Yaşlı nüfusun toplam nüfus içindeki oranlarına ait Özmete, şu bilgileri verdi:
“1935’te yüzde 3,9, 1950 yılında yüzde 3,3, 1970 yılında yüzde 4,4, 2000 yılında yüzde 5,7 olarak hesaplandı. Kelam konusu oran, 2010 yılında yüzde 7,2’ye çıkarken bu tarihten itibaren de yükselişini sürdürdü. 2020’de yüzde 9,5 düzeyine yükselen bu oran, geçen yıl yüzde 10,2’ye çıktı ve böylelikle Cumhuriyet tarihinde birinci sefer çift haneyi gördü. Türkiye’de 2022 yılında 33,5 olan ortanca yaş, 2023 yılında 34’e yükseldi. “
Özmete, şu değerlendirmelerde bulundu:
“Türkiye’de 2025 yılında 65 yaş ve üstü kişi sayısının 9 milyon 731 bin 422’ye yükselmesi ve bu sayının ilerleyen yıllarda giderek artması bekleniyor. Nüfus projeksiyonlarına nazaran yaşlı nüfus oranının 2030 yılında yüzde 12,9, 2040 yılında yüzde 16,3, 2060 yılında yüzde 22,6 ve 2080 yılında yüzde 25,6 olacağı öngörülüyor.”
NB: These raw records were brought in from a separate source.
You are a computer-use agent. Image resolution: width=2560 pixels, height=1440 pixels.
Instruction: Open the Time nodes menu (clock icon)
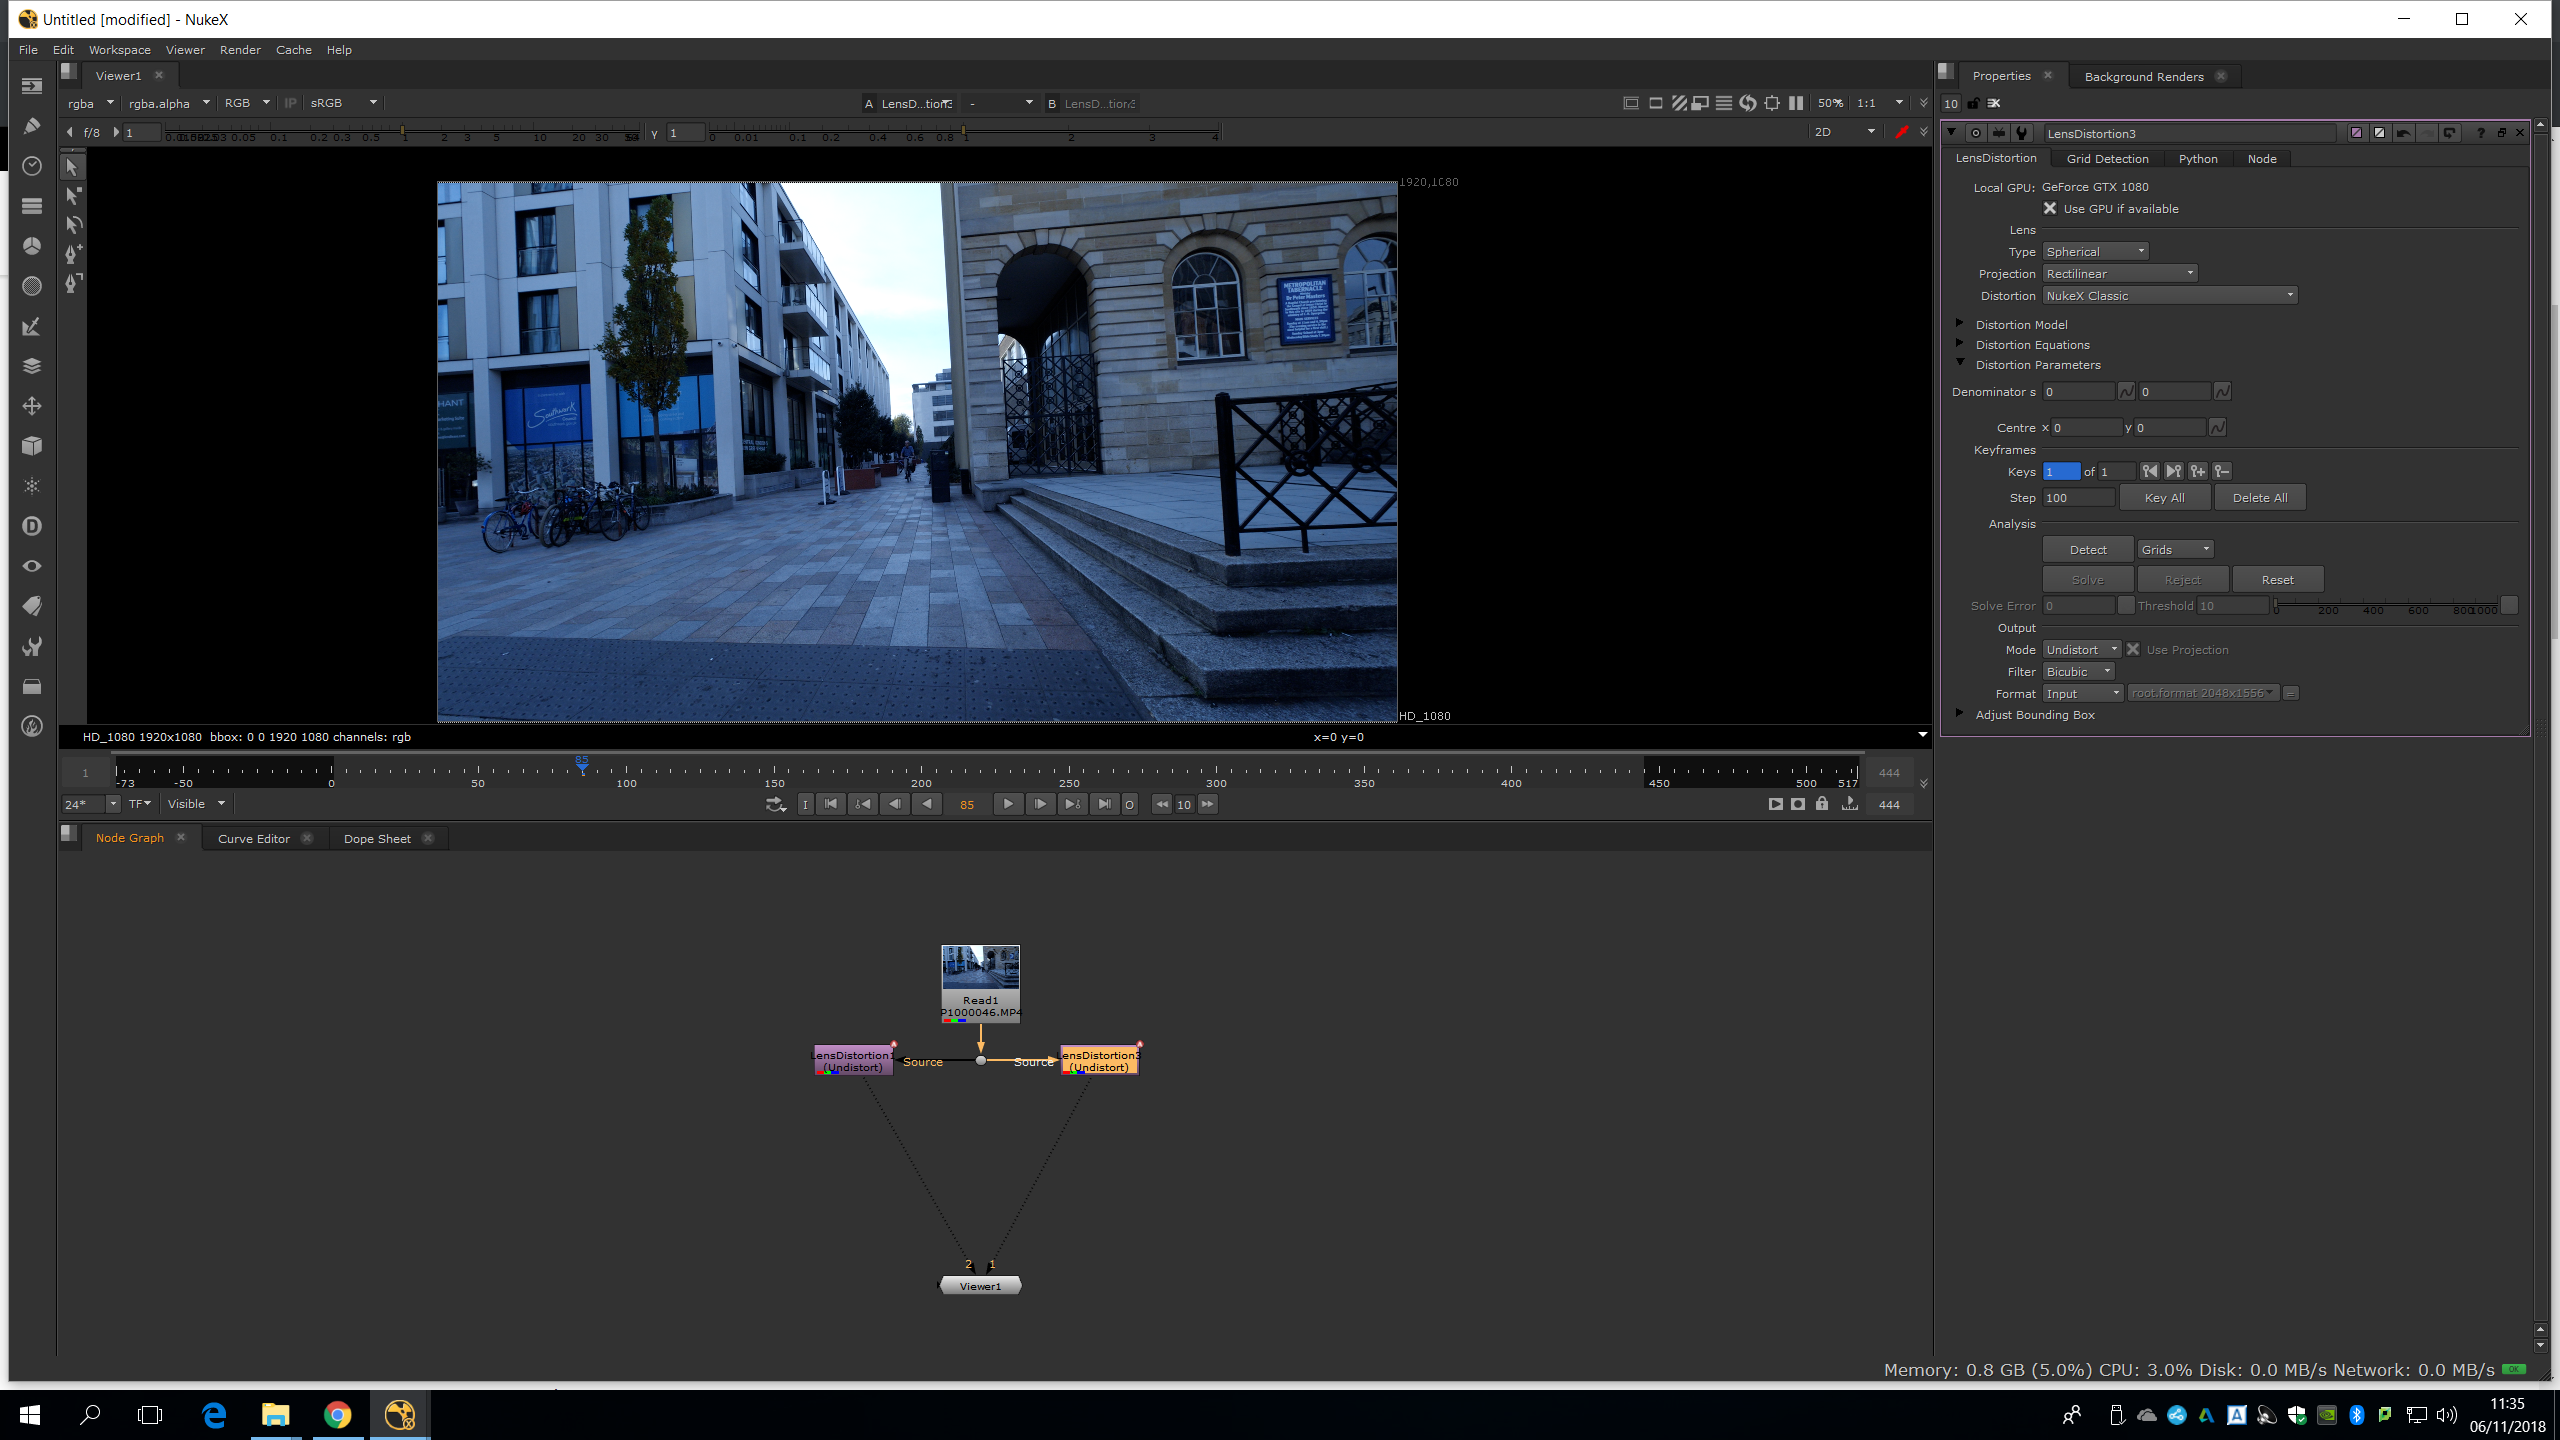tap(32, 166)
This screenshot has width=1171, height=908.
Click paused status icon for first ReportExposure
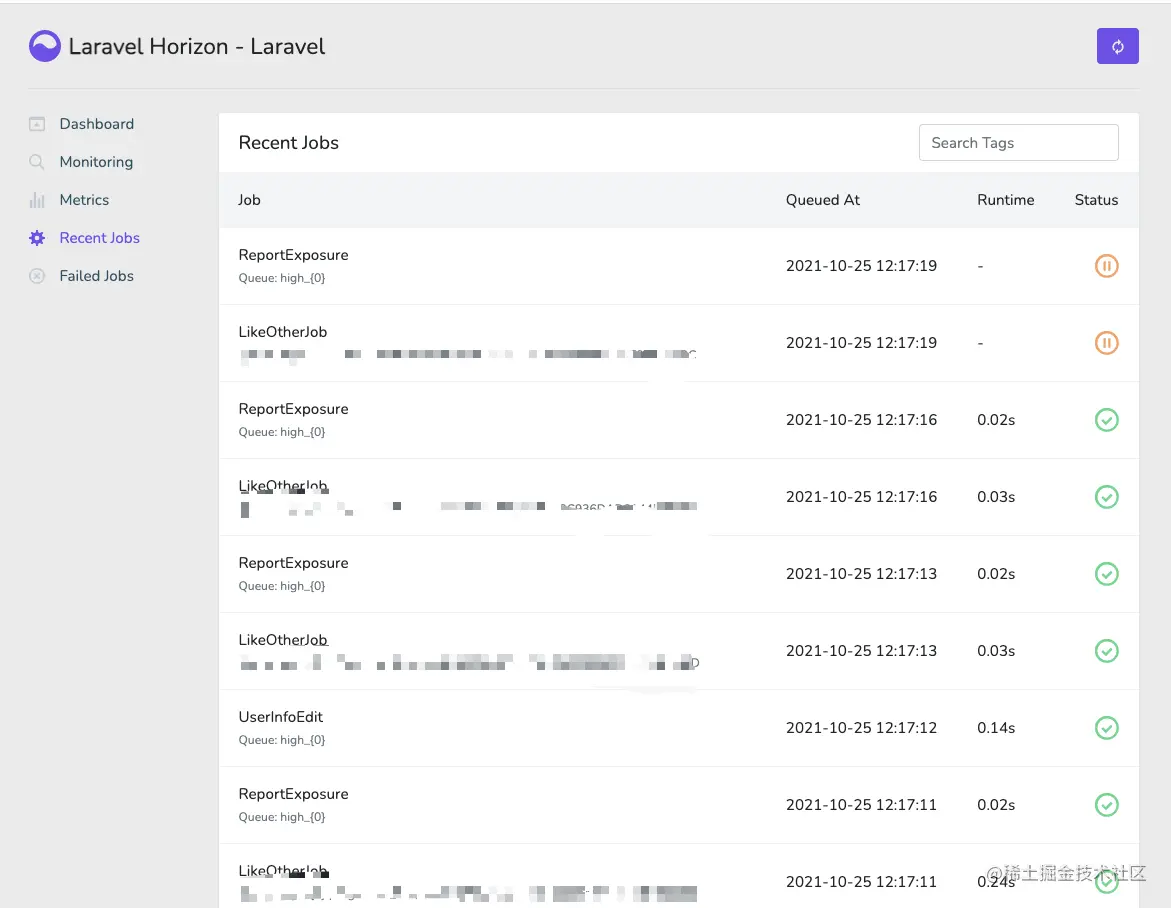[x=1106, y=266]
En kıymetli toplumsal dönüşüm
Emine Özmete, nüfusun yaşlanmasının, aile yapısı ve kuşaklararası bağların yanı sıra işgücü ve finansal piyasalar da dahil olmak üzere toplumun çabucak hemen tüm kesimlerini etkilediğini vurguladı.
Başta konut, ulaşım ve toplumsal müdafaa üzere mal ve hizmetlere olan talebi de etkileyen bu durumun, 21. yüzyılın en değerli toplumsal dönüşümlerinden biri olduğunu aktaran Özmete, bu sebeple kentlerde alınacak siyaset tedbirlerinin ehemmiyetine işaret ederek, şöyle konuştu:
“Yaşlıların ve ailelerinin desteklenmesi için sıhhat ve toplumsal bakımın bütünleşik olarak planlanması ve yürütülmesi, palyatif bakım, Alzheimer hastalarına bakım üzere ihtisaslaşmış bakım hizmetlerinin yaygınlaştırılması, bakım sigorta sisteminin hayata geçirilmesi üzere çoklu programlara gereksinim duyulmaktadır.”
Yerel idarelerde yaşlı kurulları oluşturulsun önerisi
Bu hususta mahallî idarelerin de üstüne düşen misyonlar olduğunu vurgulayan Özmete, şu değerlendirmeleri yaptı:
“Şehirlerin, yaşlılar ve aileleri için erişilebilir olması topluma iştirak hakkını desteklemek için kıymetlidir. Lokal idarelerde yaşlı kurullarının oluşturularak yaşlıların bilgi ve deneyimlerinden yararlanılması ve kararlara iştiraklerinin sağlanması belediyelerin en kıymetli sorumluluğu olarak görülmelidir. Toplumdaki toplumsal ve kültürel algılara nazaran kişi emekliye ayrıldığında yaşlı kabul edilir. Halbuki emeklilik yaşlılığa etkin ve sağlıklı bir halde geçiş yapmak için kıymetlendirilmesi gereken bir devirdir. Emeklilik devri sıhhat, toplumsal, kültürel, arkadaşlık ve akrabalık bağları ve öteki taraflarıyla yaşlılığa yatırım yapılması gereken bir süreç olarak değerlendirilmelidir. Bu nedenle mahallî idarelerin faal yaşlanmayı destekleyecek uygulamaları ve ileri yaşlarda bakım ve dayanak hizmetlerini sunmaları değerlidir.”
Prof. Dr. Emine Özmete, daha uzun bir hayatın sırf yaşlılar ve aileleri için değil tıpkı vakitte toplumlar için de bir fırsat olduğunu; toplumda yaşlıları destekleyici fizikî ve toplumsal ortamların oluşturulması gerektiğini kelamlarına ekledi.